Limitations and cautionary notes for future studies

One important limitation of our approach regards the interpretation of the results. First, because we performed the species identification of sequences using BLAST, it is affected by the content of the NCBI database and the reliability might vary for different taxa. For instance, our analyses revealed, in one sample, the presence of DNA sequences most similar to a Taiwanese vole, which is not present near the Cuyahoga River, but with only 93.4% identity. These sequences likely originate from a local species of vole (closely related to the Taiwanese vole) that has not been sequenced for the 16S rRNA gene. This illustrates that matches with low percent identity BLAST hits need to be cautiously interpreted. Using primer pairs targeting different loci (e.g., COI) could partially circumvent this limitation as one species may have been sequenced at one locus but not another. On the other hand, this example also shows that this method can be used to identify organisms even if they have not been previously sequenced for the locus of interest, as long as a closely related species is present in the database, but that rigorously identifying the actual species present will require further analyses. In addition, when considering best match for a given sequence, the identification should be considered in the context of the other sequences amplified from the sample. For instance, in our analyses we identified sequences that best matched unexpected fowl species (e.g., Gallus lafayetii and Gallus sonneratii). However, these DNA sequences were only observed in small numbers and in samples that had a much larger numbers of Gallus gallus sequences. The most likely explanation for these sequences is that these reads derived from PCR or sequencing errors from Gallus gallus templates: the chicken sequences were so abundant in these samples that even rare errors led to a number of reads sufficient to pass through our stringent filtering criteria. The same phenomenon generated a handful of sequences most similar to monkey or ape sequences in samples with many human reads.
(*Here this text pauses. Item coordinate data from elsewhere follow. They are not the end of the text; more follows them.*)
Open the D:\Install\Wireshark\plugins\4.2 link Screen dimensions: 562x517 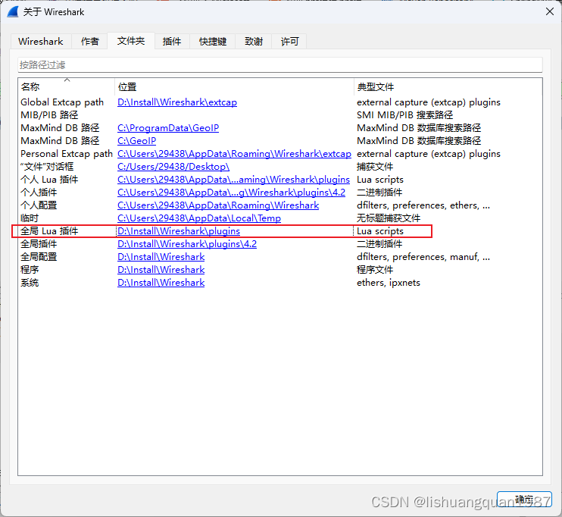(187, 244)
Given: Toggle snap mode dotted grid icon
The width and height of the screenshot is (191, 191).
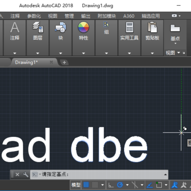Looking at the screenshot, I should [95, 185].
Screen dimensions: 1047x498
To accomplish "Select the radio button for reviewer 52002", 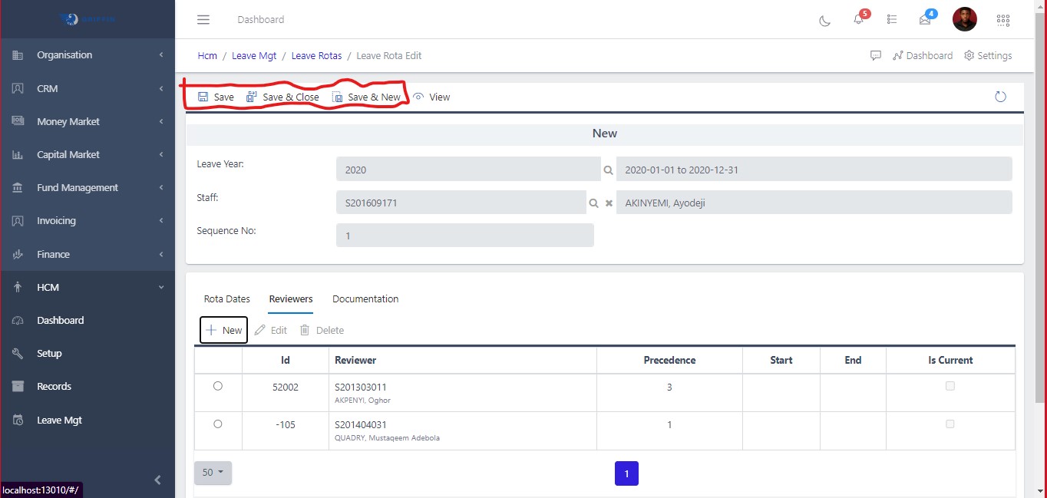I will (218, 386).
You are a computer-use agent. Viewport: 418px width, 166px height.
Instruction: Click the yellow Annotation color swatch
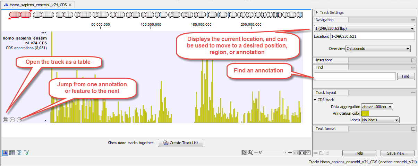[365, 113]
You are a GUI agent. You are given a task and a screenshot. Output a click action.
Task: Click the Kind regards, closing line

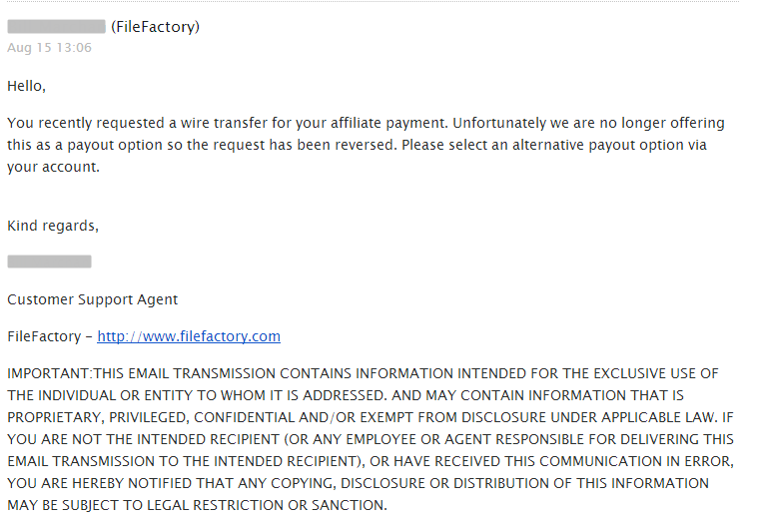click(53, 226)
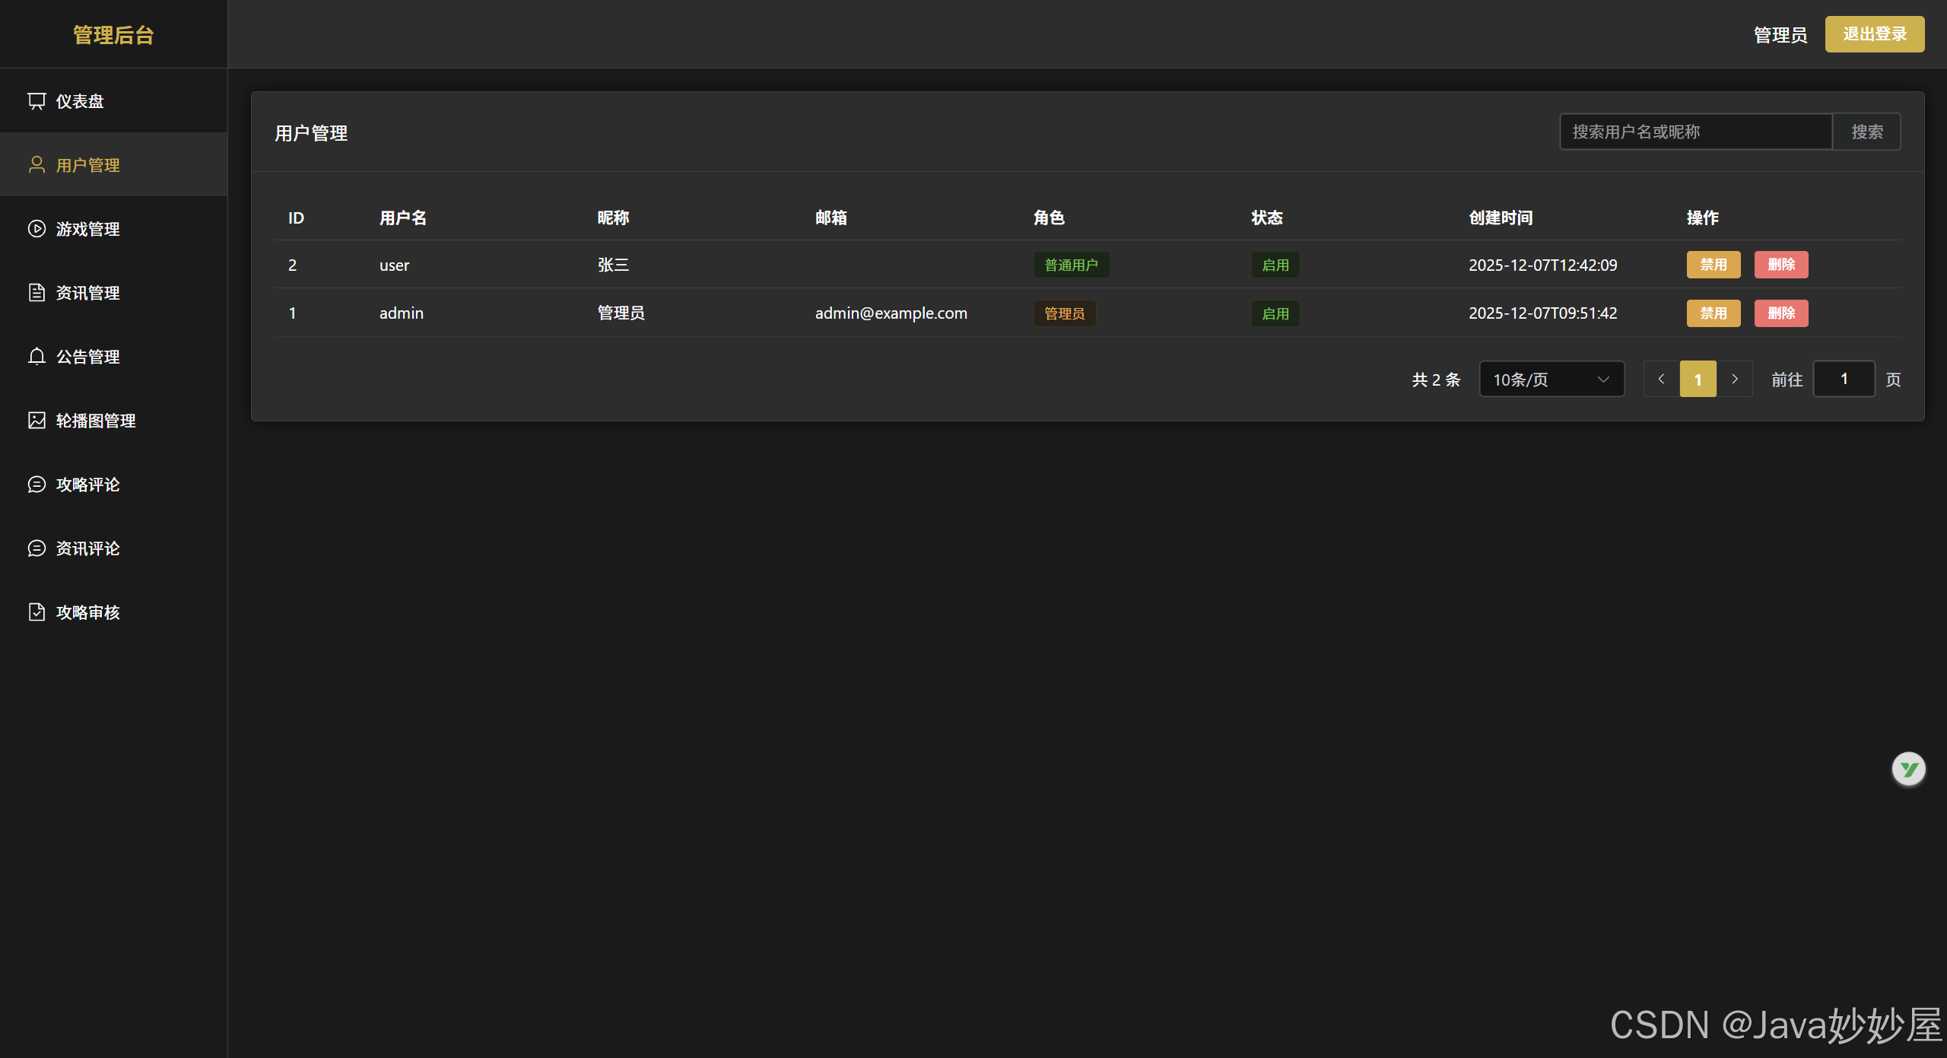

One final issue is the risk of false positives generated by contamination: since PCR products are directly sequenced by massively parallel sequencing, even minute contamination can be detected and analyzed. It is therefore critical to implement stringent measures to prevent and detect contamination, similar to those used for ancient DNA studies (e.g., numerous negative controls, use of sterilized room and equipment, etc), to prevent cross-contamination and obtain reliable results.

Conclusion

The study of environmental DNA using massively-parallel sequencing technologies enables characterization of species biodiversity in a simple, high-throughput and cost-effective manner. Our results reveal that a sampling protocol relying on small sample volume enables the preliminary evaluation of complex environments. The ability to characterize a very diverse range of taxa from a single sample in a high-throughput manner will allow future studies to expand the scope of the biodiversity studied and to explore complex ecological interactions among species. Additionally, the identification of eDNA of local terrestrial flora and fauna in river samples provides a simple way to assess the local diversity of environments adjacent to rivers or other water bodies. Overall, our findings illustrate the sensitivity and utility of broad surveys of eDNA by deep sequencing and shows how this approach can constitute an excellent foundation for ecological and environmental studies.

Additional Information

Data Accessibility: All sequencing data generated in this study are available through the SRA at NCBI (Accession #SRP058316 (data to be released upon publication)). The R package PrimerTree is freely available at http://github.com/jimhester/primerTree.

How to cite this article: Cannon, M. V. et al. In silico assessment of primers for eDNA studies using PrimerTree and application to characterize the biodiversity surrounding the Cuyahoga River. Sci. Rep. 6, 22908; doi: 10.1038/srep22908 (2016).